World’s largest steerable radio telescope to play a timely role in China’s space aspirations

  • Jingdong Radio Telescope will help keep a watchful eye on pulsars to ensure Earth stays on time
  • Bold new project will be a giant leap for China’s role in radio astronomy
With a diameter of 120 metres (394 feet), the Jingdong Radio Telescope will help keep a watchful eye on pulsars to make sure Earth stays on time, and boost China’s growing reputation in radio astronomy. Illustration: Handout

China is set to start building what will be the planet’s largest steerable radio telescope, with a massive dish 120 metres (394 feet) in diameter to provide high-precision time keeping, as well as a cutting-edge tool for fundamental research.

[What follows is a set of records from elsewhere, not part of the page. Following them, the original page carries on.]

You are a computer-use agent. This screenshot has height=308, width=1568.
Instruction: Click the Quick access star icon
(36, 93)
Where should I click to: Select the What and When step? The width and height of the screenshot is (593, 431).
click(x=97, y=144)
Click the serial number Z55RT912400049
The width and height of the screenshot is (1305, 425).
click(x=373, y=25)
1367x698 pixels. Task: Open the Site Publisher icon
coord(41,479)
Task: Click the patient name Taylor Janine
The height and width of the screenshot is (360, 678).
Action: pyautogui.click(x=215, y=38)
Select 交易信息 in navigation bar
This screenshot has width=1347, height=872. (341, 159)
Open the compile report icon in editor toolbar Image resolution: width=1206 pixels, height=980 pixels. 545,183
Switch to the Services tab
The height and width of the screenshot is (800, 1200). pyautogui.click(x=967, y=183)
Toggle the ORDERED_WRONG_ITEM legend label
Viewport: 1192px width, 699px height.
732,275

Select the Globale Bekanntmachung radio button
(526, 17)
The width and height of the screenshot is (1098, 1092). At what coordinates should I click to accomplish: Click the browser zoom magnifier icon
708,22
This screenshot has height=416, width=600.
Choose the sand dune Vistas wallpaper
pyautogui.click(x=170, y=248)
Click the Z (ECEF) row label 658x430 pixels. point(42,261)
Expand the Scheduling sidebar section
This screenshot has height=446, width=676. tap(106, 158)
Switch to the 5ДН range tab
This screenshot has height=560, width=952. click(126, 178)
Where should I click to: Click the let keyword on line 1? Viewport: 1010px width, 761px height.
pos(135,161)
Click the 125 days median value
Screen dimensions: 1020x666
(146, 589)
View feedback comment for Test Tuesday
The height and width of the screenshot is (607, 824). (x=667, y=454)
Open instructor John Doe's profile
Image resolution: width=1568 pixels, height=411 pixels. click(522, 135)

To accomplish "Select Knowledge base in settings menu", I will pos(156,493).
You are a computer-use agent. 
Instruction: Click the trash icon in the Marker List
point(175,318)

The 350 million-yuan (US$48 million) Jingdong Radio Telescope (JRT) will be located in the mountains of southern China’s Yunnan province.

Once it is operating in 2026, it will measure the passage of time by monitoring highly regular radio pulses emitted by pulsars, a type of fast-spinning neutron star known as the most accurate clock in the universe.

Along with the Five-hundred-metre Aperture Spherical Telescope (FAST) in Guizhou province, the Jingdong facility will help China develop a pulsar-based timescale that is independent of – and more accurate than – the international atomic time service the world has relied on, according to Wang Min, the project’s chief scientist.

Wang, from the Chinese Academy of Sciences’ Yunnan Observatories in Kunming, said the project would also boost China’s leadership in radio astronomy and provide pulsar-based positioning and navigation for future Chinese spacecraft exploring deep space.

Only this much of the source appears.